Paylaş
Özellikle girişimcilik konusunda hem sayı hem de nitelik bakımından çıtayı son derece yükseklere taşımış olması itibariyle onun için “seri girişimci” demek daha doğru olur. Zira sıralayacak olursak SpaceX uzay şirketinin ve Tesla otomotiv şirketinin kurucusu ve CEO’su, The Boring Company şirketinin kurucusu, OpenAI'nin kurucu ortağı, daha önceki bir yazımda ele aldığım, insan beynini yapay zekâ ile entegre etmek için kurulmuş nöroteknoloji şirketi Neuralink'in kurucularından olması gibi görevlere sahip bulunuyor. Tüm bunlara ilaveten geçmişte öne çıkan çalışmaları arasında da PayPal’ın eski hissedarlarından olmasını da sayabiliriz. Son olarak da bu şirketler serisine 44 milyar dolara satın aldığı Twitter’ı da eklemiş bulunuyor. Tüm şirketler genelinde bakıldığında çalışma alanlarını uzay taşımacılığı ve madenciliği, yapay zekâ, insan-makine arayüz tasarımı, enerji, ulaşım olarak sınıflandırmak mümkün. Hatta Elon Musk’ın en önemli özelliklerinden birisi de altyapı projelerine önem veriyor olması.

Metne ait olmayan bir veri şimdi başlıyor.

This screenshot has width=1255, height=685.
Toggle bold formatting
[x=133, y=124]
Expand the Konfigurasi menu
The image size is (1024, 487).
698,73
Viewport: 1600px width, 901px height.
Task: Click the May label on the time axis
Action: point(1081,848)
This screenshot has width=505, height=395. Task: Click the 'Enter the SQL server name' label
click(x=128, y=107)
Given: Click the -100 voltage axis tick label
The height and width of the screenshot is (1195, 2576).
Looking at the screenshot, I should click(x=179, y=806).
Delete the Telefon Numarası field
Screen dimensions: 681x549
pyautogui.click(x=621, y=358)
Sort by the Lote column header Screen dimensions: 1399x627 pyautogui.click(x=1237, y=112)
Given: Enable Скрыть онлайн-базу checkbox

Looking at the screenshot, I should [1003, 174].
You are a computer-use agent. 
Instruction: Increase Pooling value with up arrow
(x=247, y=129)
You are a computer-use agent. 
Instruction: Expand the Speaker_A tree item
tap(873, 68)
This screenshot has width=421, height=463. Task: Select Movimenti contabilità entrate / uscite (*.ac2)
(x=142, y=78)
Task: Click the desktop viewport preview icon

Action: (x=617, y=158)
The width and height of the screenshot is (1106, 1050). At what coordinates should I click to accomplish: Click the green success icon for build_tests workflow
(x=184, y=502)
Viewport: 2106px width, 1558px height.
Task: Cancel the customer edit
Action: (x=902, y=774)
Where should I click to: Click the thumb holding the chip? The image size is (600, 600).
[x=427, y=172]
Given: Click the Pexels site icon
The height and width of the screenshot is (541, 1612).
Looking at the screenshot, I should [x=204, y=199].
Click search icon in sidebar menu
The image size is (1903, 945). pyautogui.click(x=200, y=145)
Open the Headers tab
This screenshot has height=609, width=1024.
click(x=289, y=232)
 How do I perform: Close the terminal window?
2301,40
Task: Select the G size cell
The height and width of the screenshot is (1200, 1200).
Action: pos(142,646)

Bu çalışmaları Elon Musk’ın dünya çapındaki sıralamalarda öne çıkmasını sağladı. Forbes dergisinin Aralık 2016’da yayımladığı "Dünya'nın En Güçlü İnsanları" listesinde 25. sırada; 2019'da ise "Dünya'nın En Yenilikçi İnsanları" listesinde ilk sırada yer aldı.
Ocak 2021'in ilk haftasında Elon Musk, Jeff Bezos'u geçerek yaşayan en zengin kişi olmuştu.
Elon Musk’ın çok konuşulan satın alımı Twitter, 2006’da kurulmuş bir sosyal medya ağı. Twitter bunun öncesinde kendi gelişim yolculuğunu satın almalar ve güncellemeler ile sürdürmekteydi. Geçmişindeki bazı kilometre taşlarını; Ekim 2012’de video üreticisi Vine’ın satın alınması, Kasım 2013’te halka arz olması, Mart 2015’te yine dönemin öne çıkan canlı yayın uygulaması Periscope’u satın alması sonrasında kapatması, Nisan 2015’te alıntılama özelliğinin eklenmesi, Kasım 2017’de yazım karakteri sınırının artırılması ve 25 Nisan’da da Elon Musk’a satılması olarak sayabiliriz.
Twitter her ne kadar ülkemizde çok kullanılan mecralardan olsa da dünya geneline baktığımızda aylık kullanıcı sıralamasında ilk 10 içinde yer almıyor. Meta isimlendirmesi ile kendini farklı konumlandıran Facebook, Youtube veya Instagram kadar büyük bir kullanıcı kitlesine sahip değil. Diğer yandan Twitter her ne kadar bir sosyal medya platformu olarak görülse de kullanım amacı ve şekli bakımından da zaten bu platformlardan ve görsellikten ayrı daha düşünsel bir noktada duruyor. Elon Musk da bir girişimci olarak haliyle düşünselin peşinde. Aktif bir Twitter kullanıcı olan Elon Musk ise Twitter’ın bu sıralamadaki konumdan daha farklı bir yere layık olduğunu ve çok büyük bir potansiyel barındırdığını düşünüyor. Muhtemelen bu sıralamada daha üst sıralara çıkması daha fazla kişi tarafından aktif kullanılması için çalışmalar yapacak.
Burada bana göre dikkat çeken ve satınalma açısından bağlantı kurulabilecek bir diğer nokta ise Elon Musk’ın çalışma alanları olan yapay zekâ ve nörobilim ile Twitter’ın kamusal alan, hatta bana göre küresel bir düşünme merkezi olması.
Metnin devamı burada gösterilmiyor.